Paul
Goble
Staunton, September 23 – All
churches in Belarus should have clergies drawn from the Belarusian nation
rather than foreigners unless they are “exceptionally devoted to the Belarusian
people and state,” Alyaksandr Lukashenka says, a call that affects first of all
for Roman Catholics but ultimately for the Belarusian Orthodox Church of the
Moscow Patriarchate as well.
Neither the Kremlin nor the Moscow
Patriarchate will have any problems with Lukashenka’s call for “Belarusianizing”
the clergy of the Roman Catholic Church and those of other denominations.
Indeed, the Muscovites are likely to welcome this as consistent with Vladimir
Putin’s desire to cut off Russia and its Belarusian ally from outside
influences.
But both Russian institutions are
certain to be concerned that Lukashenka’s statement will be read by the parish
priests of the Orthodox Church in Belarus, most of whom are in fact already
Belarusian, as an indication that the Minsk leader is taking their side against
the hierarchy which consists largely of Russian citizens imposed on their
church by Moscow.
The lower Belarusian clergy not only
has supported the idea of autocephaly for their national church, but many of
them are clearly annoyed at the way in which the new Russian leader they have
Metropolitan Pavel has taken over or even broken up many of the church
institutions they played a major role in building in the 1990s.

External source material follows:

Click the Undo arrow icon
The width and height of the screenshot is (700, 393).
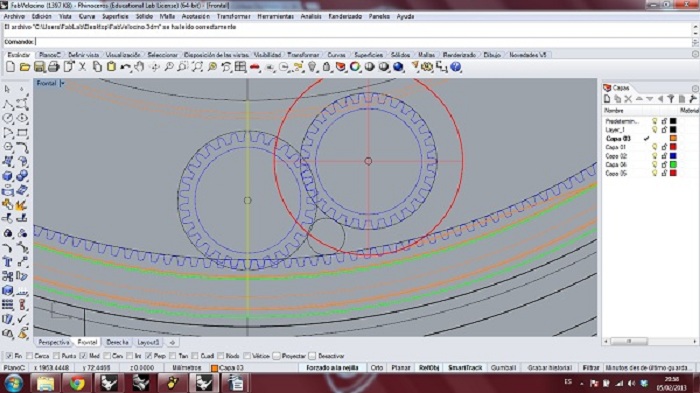[125, 67]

In a commentary today on the
Portal-Credo religious affairs portal, Natalya Vasilyevich, an expert on
religion in Belarus, points to rising tensions between the Belarusian
priesthood and the overwhelmingly Russian hierarchy in the Belarusian Orthodox
Church of the Moscow Patriarchate (portal-credo.ru/site/?act=comment&id=2169).
These tensions
arose immediately after Pavel’s appointment, one that many Belarusians view as
illegal; and they have only grown as the new metropolitan has put his own,
mostly Russian churchmen, in key positions that had been occupied by
Belarusians who were part of the church’s rebirth under Metropolitan Filaret in
the 1990s and early 2000s, she says.
They have been especially
exacerbated by Pavel’s closure of some of the educational centers that the
Belarusian church had opened including the publishing house of the Belarusian
exarchate. Moreover, the Russian metropolitan dismissed from the exarchate
council most of the Belarusians and put in Russians instead. And he has begun to insert Russian priests in
the larger Orthodox churches in Belarus.
Vasilyevich observes that “of
course, Lukashenka can make use of the general dissatisfaction on the part of ‘the
old elites’ toward the new ‘foreign’ leadership of the Belarusian Orthodox
Church of the Moscow Patriarchate” to try to force Metropolitan Pavel to be
more deferential.
But for Moscow, pressure in this
area is even more sensitive than pressure on oil and trade; and consequently,
what may seem to many as a minor matter of church administration in fact has the
potential to become a major cause of conflict between not just between the
churches but between the two governments.